-- BEGIN Text passage --

Table Rock Talk March 2018

The Newsletter of Lawrencefield Parish Church

World Religions come to Lawrencefield

May study series features local author

By popular request, Lawrencefield will sponsor a series on World Religions on Wednesday evenings in May taught by the Rev. Bonnie Thurston, PhD. The sessions will begin at 7pm, last about one-and-a-half hours, and be open to the public. The schedule is as follows.

May 2
May 9
May 16

In preparation for this series, Dr. Thurston suggests that interested participants may wish to read Huston Smith's The World's Religions (Paperback, Harper San Francisco.) Please contact Alan at Words and Music to order your own copy.

Lenten Study series continues

The schedule of the March sessions of “Why?”, the Episcopal Lenten Study series taking place at St. Matthew’s is as follows:

March 7—Why Do My Prayers Go Unanswered?
Hosted by Lawrencefield and presented by the Rev. Dr. Cynthia Byers Walter
March 14—Why Can’t I See God’s Will for My Life?
Hosted by St. Matthew’s and presented by the Rev. Richard L. Skaggs
March 21—Why God’s Love Prevails
Hosted by St. Luke’s and presented by the Rev. Mark E. Seitz

A sign-up sheet for soup-makers for the March 7 session, for which Lawrencefield is responsible, is in the Narthex.

Holy Week worship schedule

March 25—Palm Sunday — Services at 8am and 10am. We remember Jesus’ triumphal entry into the city of Jerusalem, then recount in dramatic form the narrative of Christ’s Passion.

March 29—Maundy Thursday — Service at 6pm. We remember Jesus’ last supper with his disciples before his arrest, his institution of the Holy Eucharist, and his giving of his “new commandment” to the disciples.

March 30—Good Friday — Services at noon and 6pm. We remember the condemnation, torture and assassination of the innocent Jesus. At noon we walk “The Stations of the Cross,” reliving Jesus’s walk to his death, and at 6 we will receive communion from the Reserve Sacrament.

March 31—The Great Vigil of Easter — Service at 8pm. After sundown, we anticipate the resurrection of Jesus.


The Rector’s Study The Rev. Dr. Cynthia Byers Walter

Catholics and Episcopalians

This month I continue to draw my inspiration from the “ask the priest” cards people filled out at Lawrencefield’s last Congregational meeting in November. One of those cards read, “What are the differences between the Catholic and Episcopal beliefs?”

The great Irish playwright George Bernard Shaw is widely supposed to have said, “The United States and Great Britain are two countries divided by a common language.” Superficially that is the nature of the difference between Catholic and Episcopalian belief these days. It wasn’t always this way of course, and in the 16th and 17th centuries particularly both Catholics and Anglicans (from which American Episcopalianism grew) suffered for their respective faiths, and were even killed for them.

The differences between Catholics and Episcopalians, as I see it, can be broken into three categories: Liturgy (worship), governance (who’s in charge), doctrine (belief) and moral teaching.

-- END Text passage --
-- BEGIN Supplied data --

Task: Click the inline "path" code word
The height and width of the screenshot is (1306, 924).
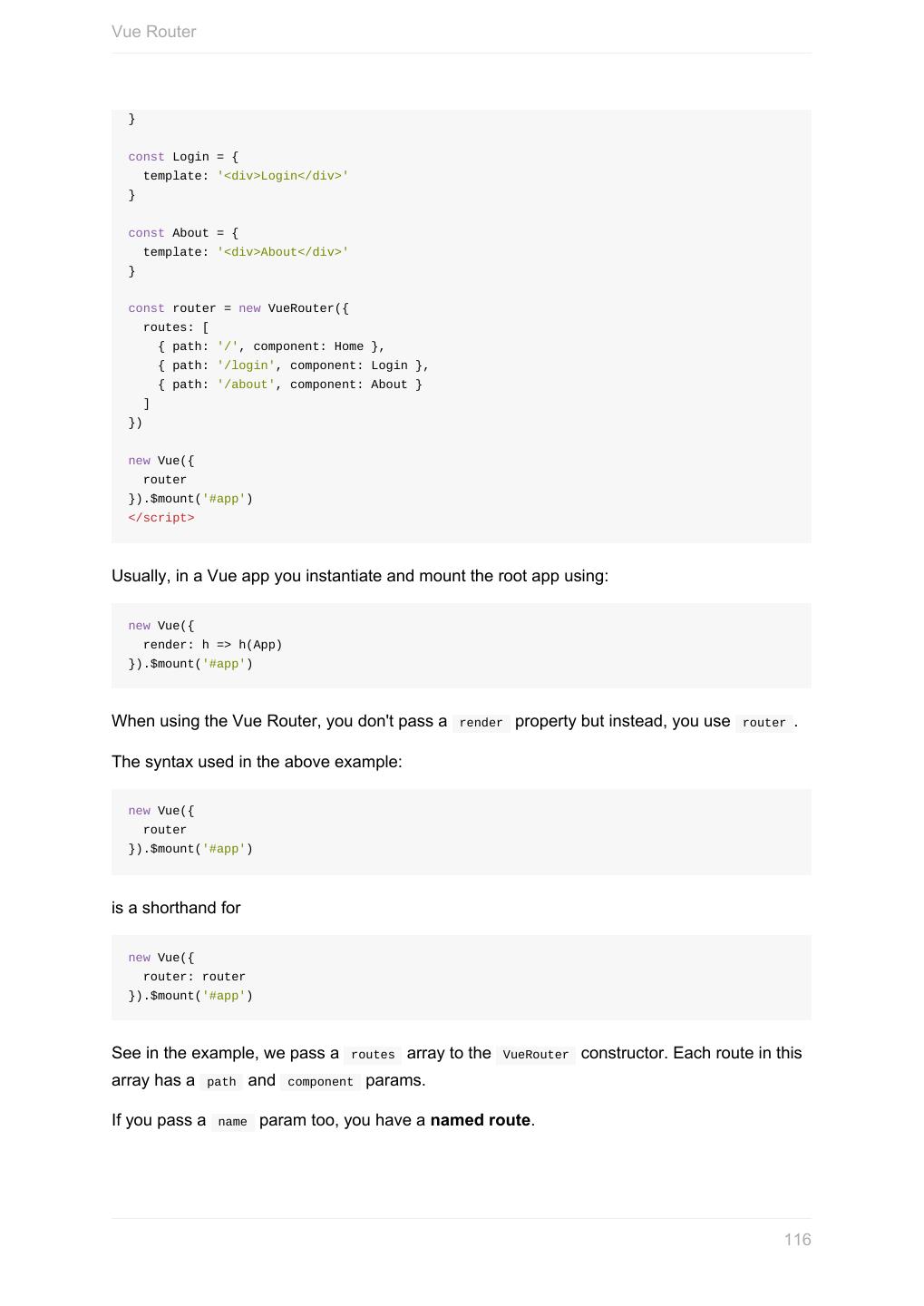Action: (221, 1082)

-- END Supplied data --

*What you need to do*:
**a.** Can you quote the Lawrencefield newsletter word for word from "March 29—Maundy Thursday" up to and including "to the disciples."?
**b.** How would the Lawrencefield newsletter go on after its final sentence? Write the next part.
The data plays no role here.

*Responses per task*:
**a.**
March 29—Maundy Thursday — Service at 6pm. We remember Jesus’ last supper with his disciples before his arrest, his institution of the Holy Eucharist, and his giving of his “new commandment” to the disciples.

**b.**
Liturgically Episcopalians and Roman Catholics are very close. If you’ve ever attended Catholic Mass you know this. Both churches use the same order of worship: Liturgy of the Word (including sermon and prayers) followed by Liturgy of the Table (communion), and we do this every Sunday, if we possibly can. In this we both differ from many Protestant denominations, which have communion more rarely and in regular Sunday worship emphasize preaching and music. Catholic Mass is so familiar that I have attended Mass in countries where I don’t even understand the language and have known what is going on. There are some relatively minor differences. The specific words may be different but the substance is the same.

Clearly Episcopalians and Roman Catholics have their own systems of governance that are completely independent of each other. Episcopalians do not recognize the authority of the Pope or other Catholic bishops, and Catholics do not recognize our authorities. However the episcopal structure is the same: that the church is divided into dioceses each of which is overseen by a bishop, and we call our clergy priests. The Catholic Church also has archbishops, monsignors, and cardinals, about whose range of authority I am not absolutely clear. The Archbishop of Canterbury, the head of the Anglican Communion, of which the Episcopal Church is a part, does not have the same authority to proclaim orthodoxy and enforce consistency that the Pope has, and serves more as a “First Among Equals.” Obviously, the Episcopal Church ordains women as priests, and allows priests to marry, which the Catholics do not.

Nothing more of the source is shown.